At any rate, our reviled antagonist might then have hopped into her first class seat or, worse yet, her Mercedes, and flown/driven roughshod over the backs and rights of the common folk so that she could spend ill-gotten, corporatist-derived gains doing her best imitation of
Imelda Marcos. Exercising her first amendment right to express herself by buying shoes, in fact, just like the ill-mannered nut case with bad boundaries and an apparent impulse control disorder who decided to ream her out. How dare she shop while people are dying, indeed. How dare such ignorant, self-congratulatory snobs berate a woman who represents the epitome of the Reverend King's dream? And how could they have forgotten that this was once their dream, too?

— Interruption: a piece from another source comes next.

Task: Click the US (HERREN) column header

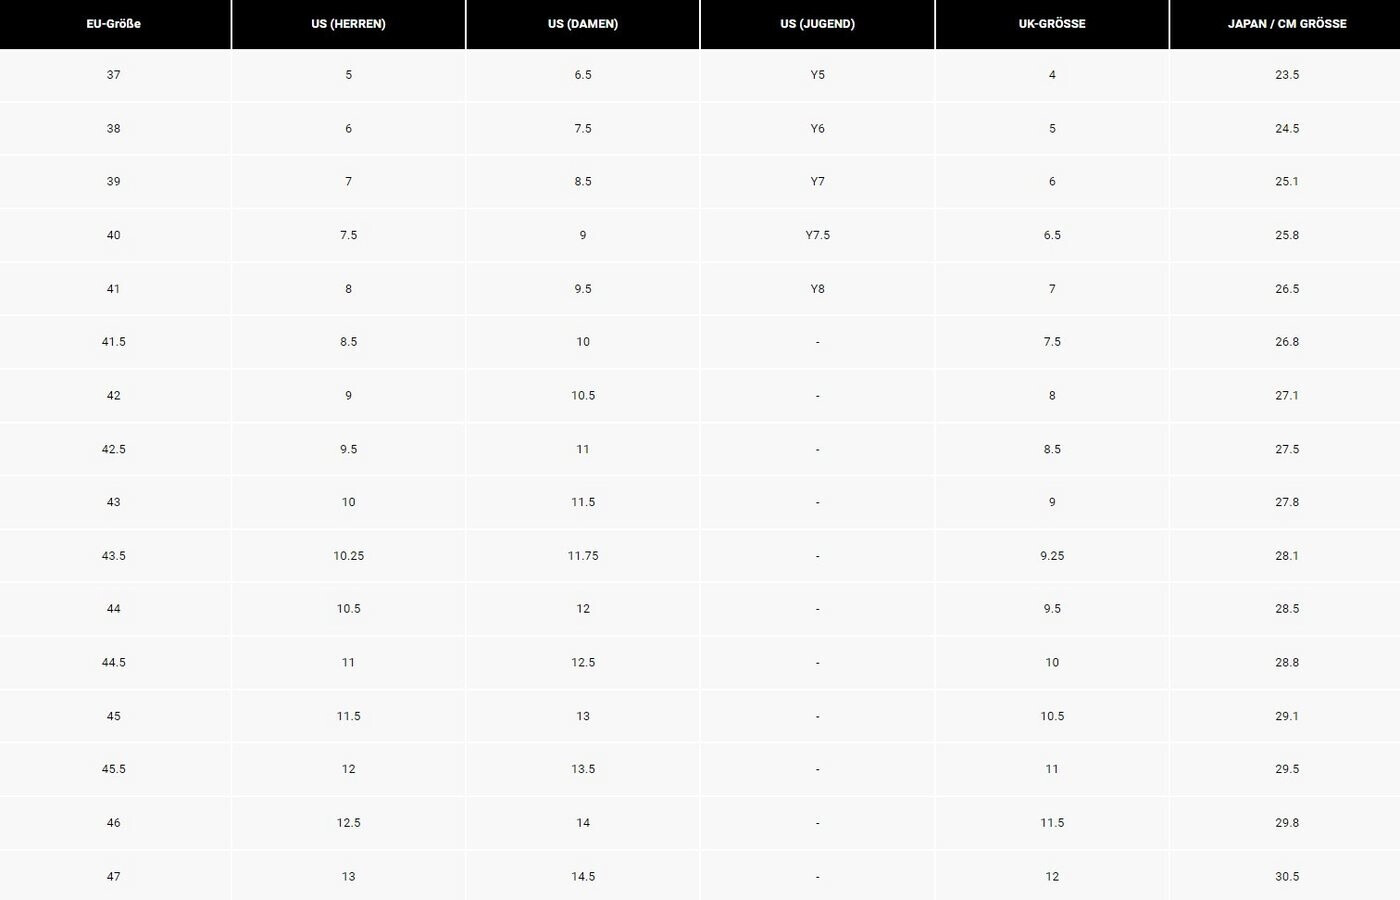Action: (x=348, y=24)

For the answer, we need only look to the words of one Mike Franklin, who stopped looting long enough to impart this gem to an
AP reporter (courtesy David Warren): "People who are oppressed all their lives, man, it's an opportunity to get back at society." There you have it. If you can claim victim status, you get to do what you want. We can only hope Mr. Franklin followed his statement with a Pythonesque wink,wink, nudge, nudge. But probably not. This is a sentiment echoed by no less of a socio-economic authority than
Celine Dion, who said, in what is barely, if at all, a paraphrase, "So they take twenty pair of jeans [
Twenty, Celine?! ] or a teevee. So what? They've never touched those things before in their lives [voice wobbly with sympathy]. Let them touch those things."
Right. "Let them touch jeans," "Let them eat cake," whatever. Poor Celine. At least, to her credit, she's put her money where her mouth is, and it's unfair to expect her to realize what she's saying. But no such pass for the Manhattan practitioners of uncivil disobedience. Those who have systematically debilitated the underclass, enshrining them as victims and thereby ensuring their own status as perpetual saviors, can't possibly be expected to see the equivalence between the lawlessness that has erupted in New Orleans and their own disrespect for authority, disregard for human dignity, and abandonment of the values upon which this country was founded.